976 F.3d 881
9th Cir.2020Background:
- Between 2005–2007 Washington Mutual (WaMu), a federal savings association regulated under HOLA, made California residential mortgages; WaMu did not pay escrow interest because HOLA/OTS preemption applied.
- WaMu failed in 2008; FDIC sold WaMu’s mortgage assets and servicing rights to JP Morgan Chase (a national bank), which thereafter serviced the loans.
- Plaintiffs (California borrowers) sued Chase, alleging it failed to pay interest on escrow accounts as required by Cal. Civ. Code § 2954.8.
- The district court denied Chase’s Rule 12(b)(6) motion; Chase pursued interlocutory appeal under §1292(b). The Ninth Circuit reviewed whether HOLA/OTS regulations preempt California’s escrow-interest law as applied to loans that originated with a federal savings association but are now held/serviced by a national bank.

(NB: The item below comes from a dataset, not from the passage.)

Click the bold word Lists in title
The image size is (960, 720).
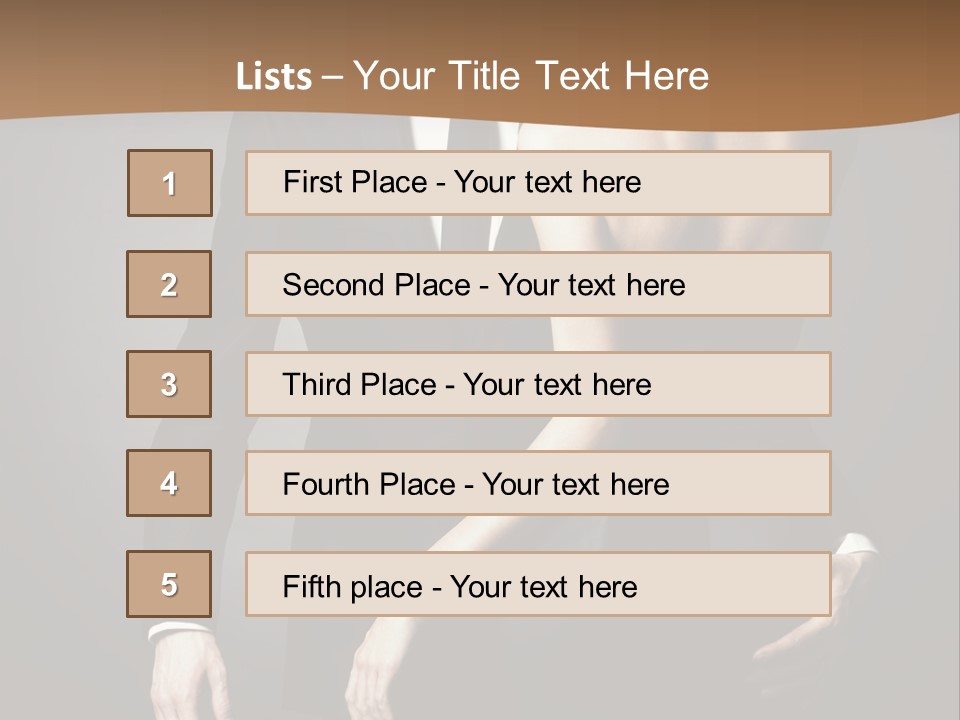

- The OTS field-preemption regulation (12 C.F.R. § 560.2, operative at loan origination) identifies escrow-account requirements and loan servicing/sale as preempted categories and preempts state laws having more than an “incidental effect” on thrift lending operations.
Issues:
| Issue | Plaintiff's Argument | Defendant's Argument | Held |
|---|---|---|---|
| Whether HOLA/OTS preempts California §2954.8 when loan originated with a federal savings association but later assigned to a national bank | Preemption is limited to the conduct/operations of federal savings associations; a national bank assignee (Chase) is not entitled to HOLA/OTS preemption for its post-acquisition conduct | HOLA/OTS field preemption covers state laws that affect loans originated by thrifts—even after sale; allowing state regulation to apply to assignees would frustrate thrift lending and securitization | HOLA/OTS preemption applies: California escrow-interest law is preempted as applied to loans that originated with a federal savings association, even after assignment to a national bank. |
| Whether §560.2(b)(6) (escrow accounts) and §560.2(b)(10) (processing/servicing/sale of mortgages) preempt California’s escrow-interest requirement | §560.2’s scope should be read narrowly; escrow-interest obligations do not follow a loan to a non-thrift assignee | §560.2(b)(6) expressly preempts state requirements regarding escrow accounts; (b)(10) preempts laws affecting processing, servicing, sale or purchase of mortgages | The court held both (b)(6) and (b)(10) preempt California’s escrow-interest law as applied here. |
| Whether application of California’s law would have only an incidental effect on thrift lending operations (§560.2(c)) | Requiring escrow interest for assignees would be incidental and would not meaningfully impair thrift securitization or lending | Imposing state-by-state escrow rules on loans originated by thrifts would increase transaction/compliance costs, create uncertainty for secondary-market buyers, depress loan value, and reduce thrift lending—more than incidental effect | The court held the effect is more than incidental; §560.2(c) supports preemption because state regulation would impede securitization and thrift lending. |
| Whether NBA/other precedents (e.g., Lusnak) bar preemption here | Lusnak (NBA context) shows national banks are not preempted and thus Chase must follow California law on escrow interest | Lusnak concerns NBA conflict preemption (higher threshold); HOLA/OTS field-preemption standard is broader and different | The court distinguished Lusnak and held its NBA analysis does not control; HOLA/OTS field preemption governs and preempts the state law in this context. |
Key Cases Cited
- Lusnak v. Bank of America, N.A., 883 F.3d 1185 (9th Cir. 2018) (held NBA conflict preemption did not bar California escrow-interest law as to national-bank-originated loans)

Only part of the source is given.